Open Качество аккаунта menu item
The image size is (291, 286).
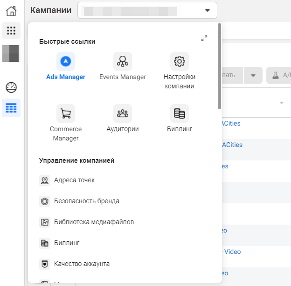[x=82, y=264]
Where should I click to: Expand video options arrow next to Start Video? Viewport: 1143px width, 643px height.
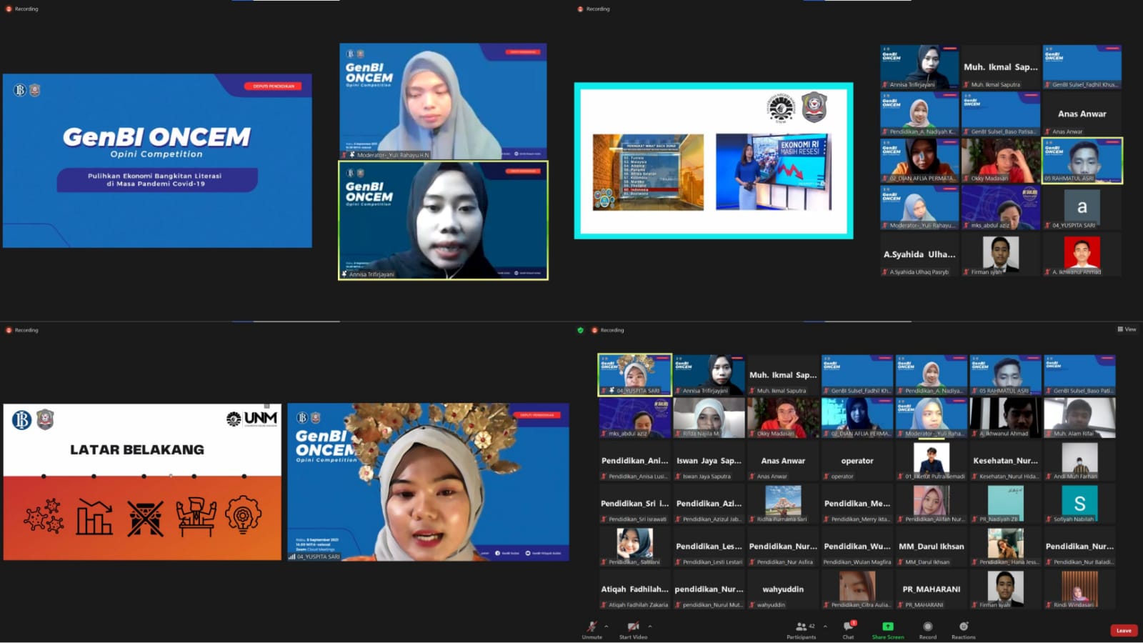(x=649, y=627)
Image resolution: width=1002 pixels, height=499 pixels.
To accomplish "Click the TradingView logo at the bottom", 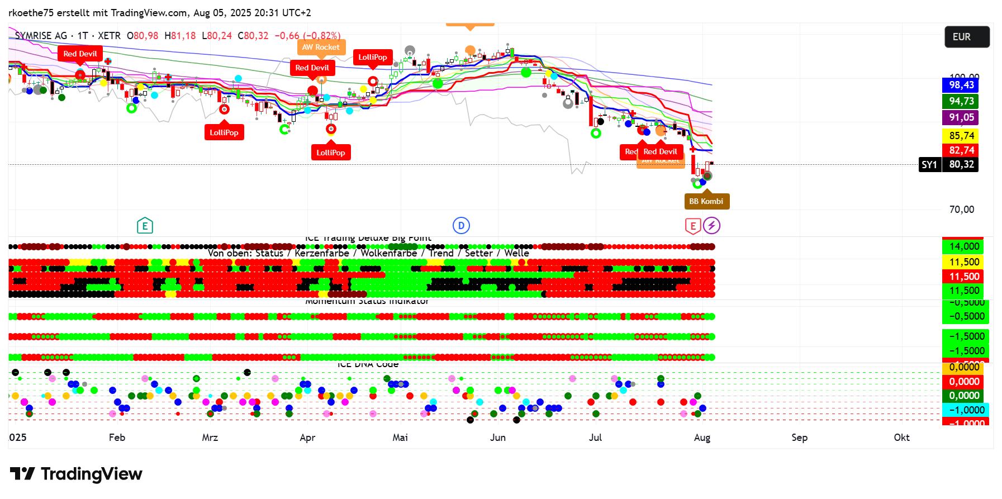I will pos(76,474).
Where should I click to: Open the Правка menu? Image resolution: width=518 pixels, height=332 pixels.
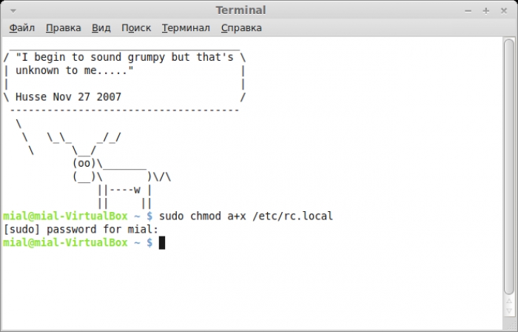63,28
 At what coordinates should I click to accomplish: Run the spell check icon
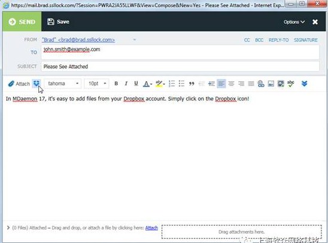click(x=291, y=84)
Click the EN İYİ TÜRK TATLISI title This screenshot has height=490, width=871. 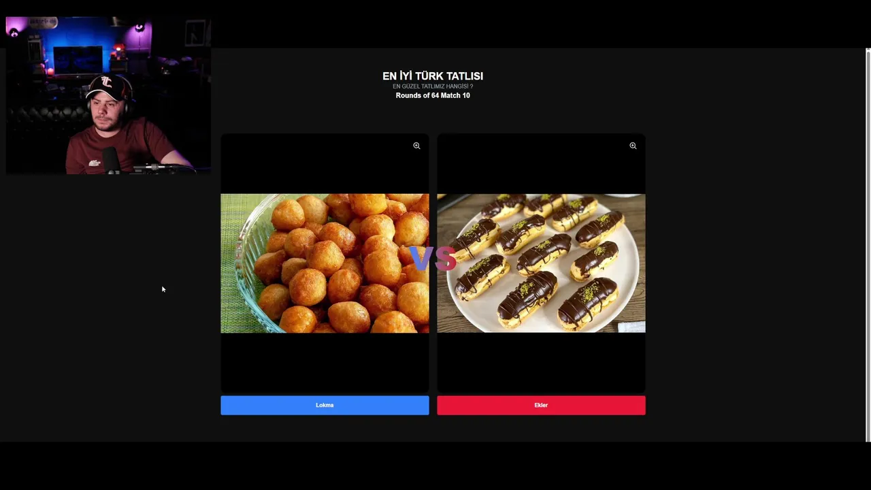pyautogui.click(x=433, y=76)
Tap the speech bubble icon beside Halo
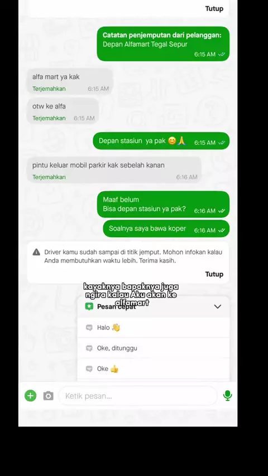Viewport: 268px width, 476px height. (89, 328)
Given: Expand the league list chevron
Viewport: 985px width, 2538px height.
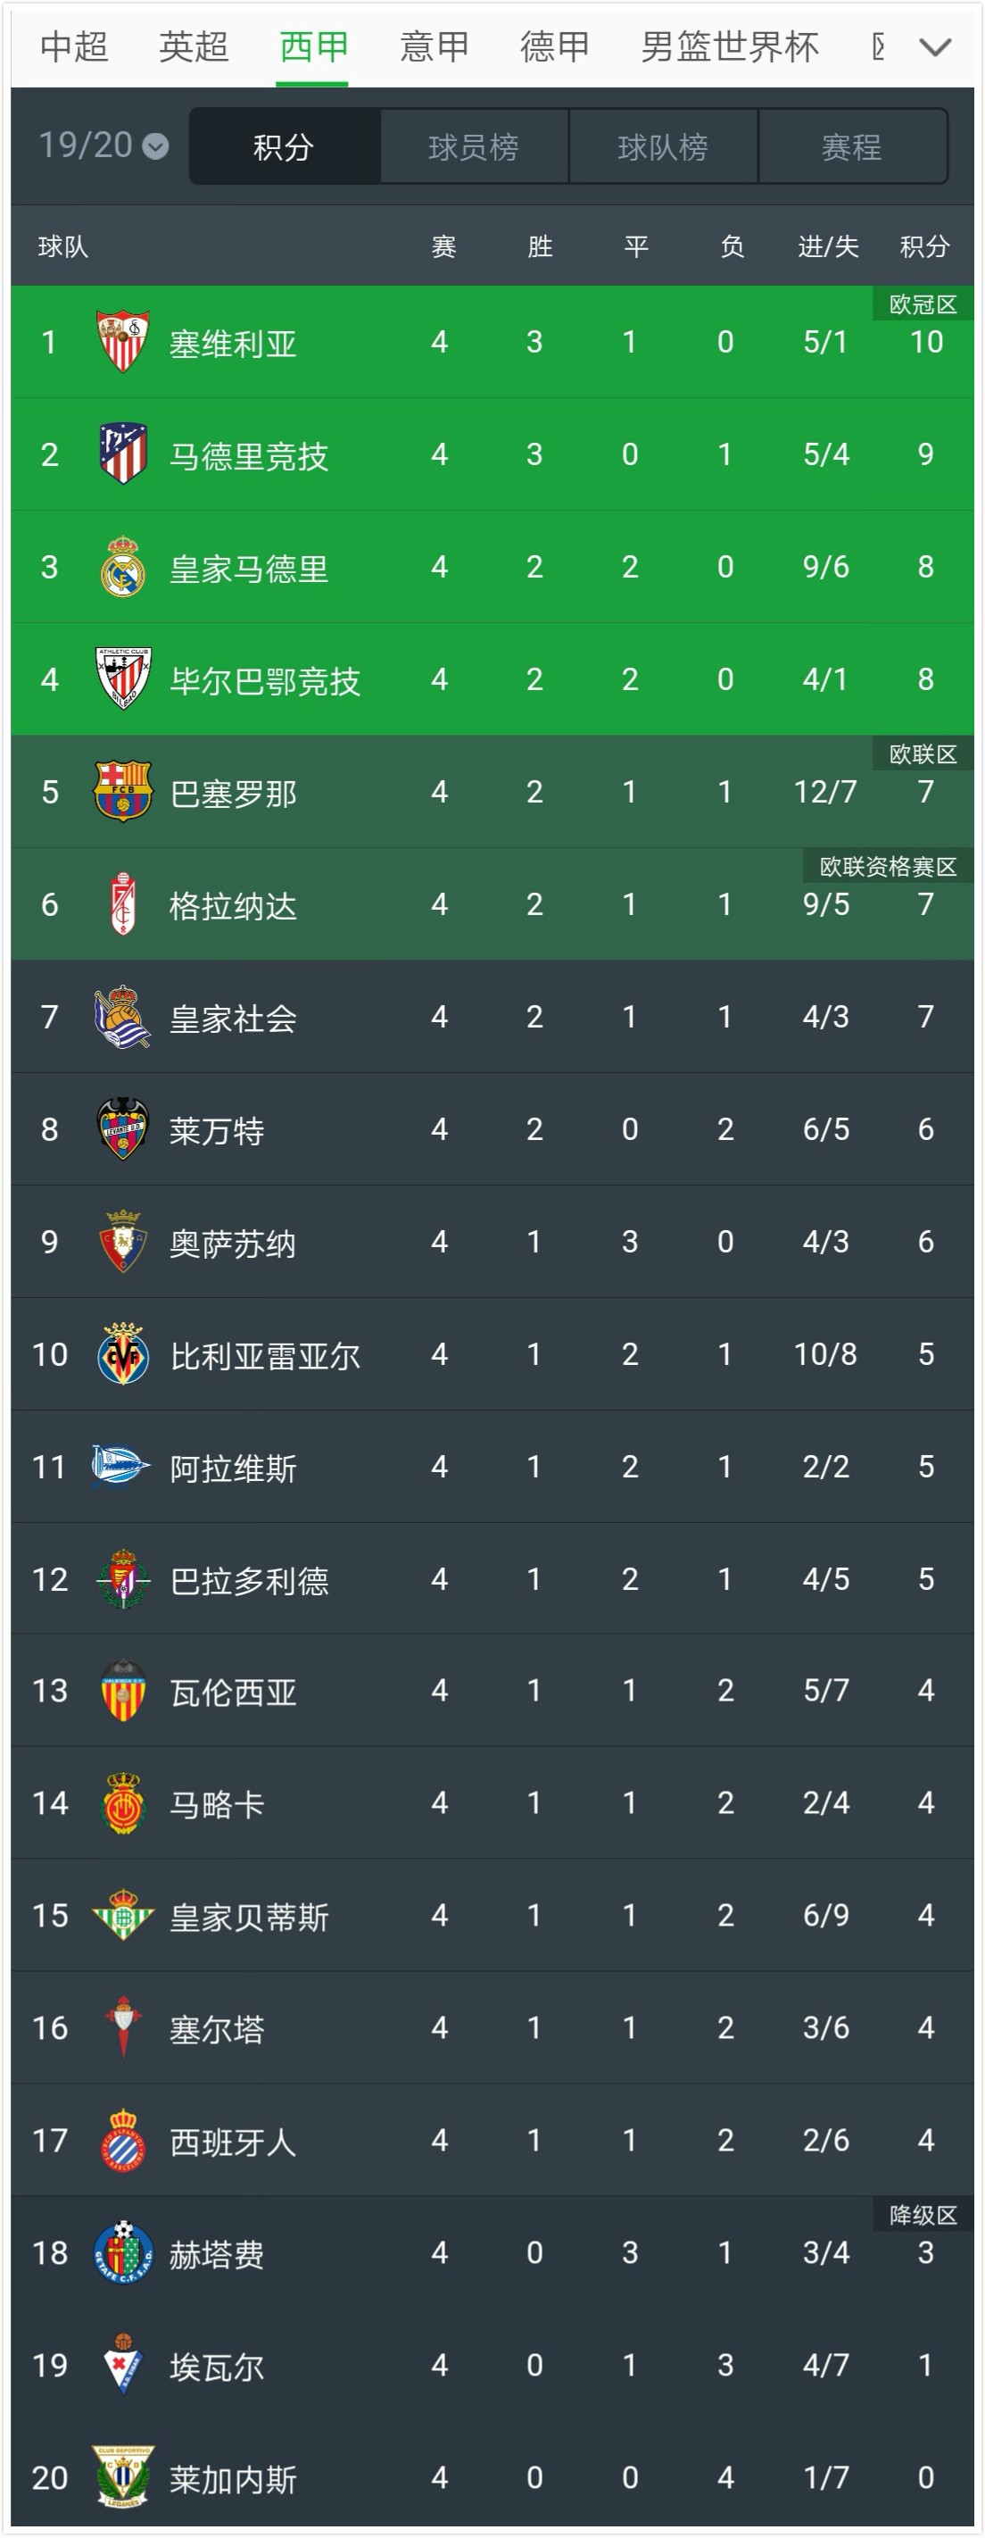Looking at the screenshot, I should click(x=934, y=46).
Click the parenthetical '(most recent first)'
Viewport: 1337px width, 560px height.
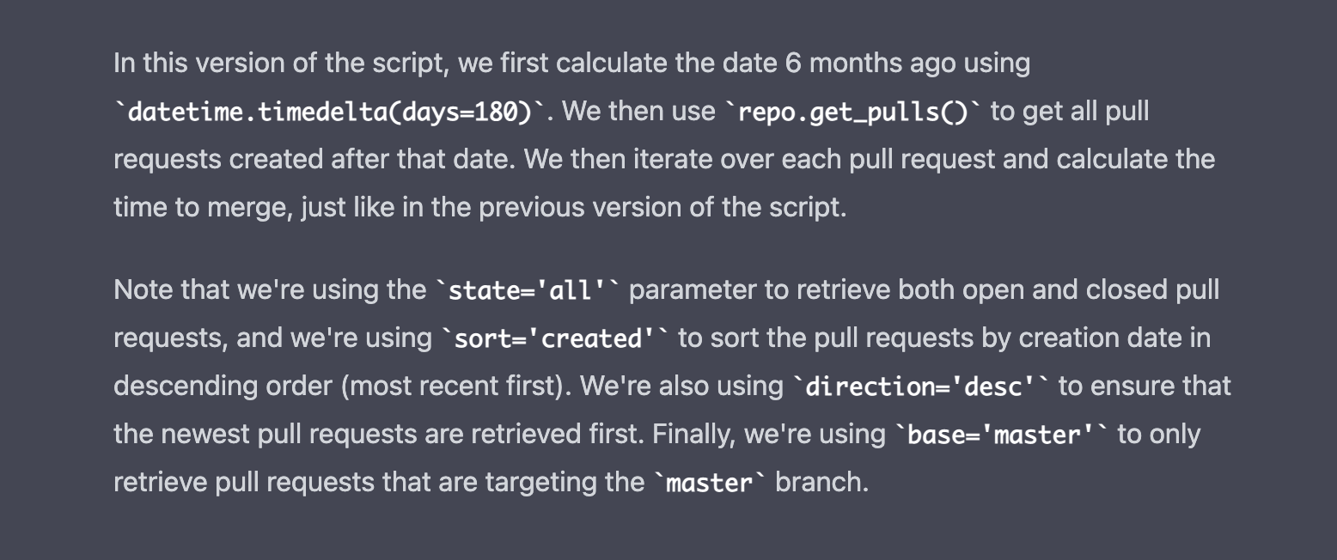[x=451, y=387]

EXERCISE DIRECTIONS: Reproduce exactly, without any picture, the lines from the one bearing "Tap the speech bubble icon beside Halo" to the last line of the records above.

SOLUTION FOR THIS EXERCISE:
Tap the speech bubble icon beside Halo
Viewport: 268px width, 476px height. (89, 328)
Given: Expand the league list chevron
Viewport: 985px width, 2538px height.
Looking at the screenshot, I should click(x=934, y=46).
Click the parenthetical '(most recent first)'
Viewport: 1337px width, 560px height.
[x=451, y=387]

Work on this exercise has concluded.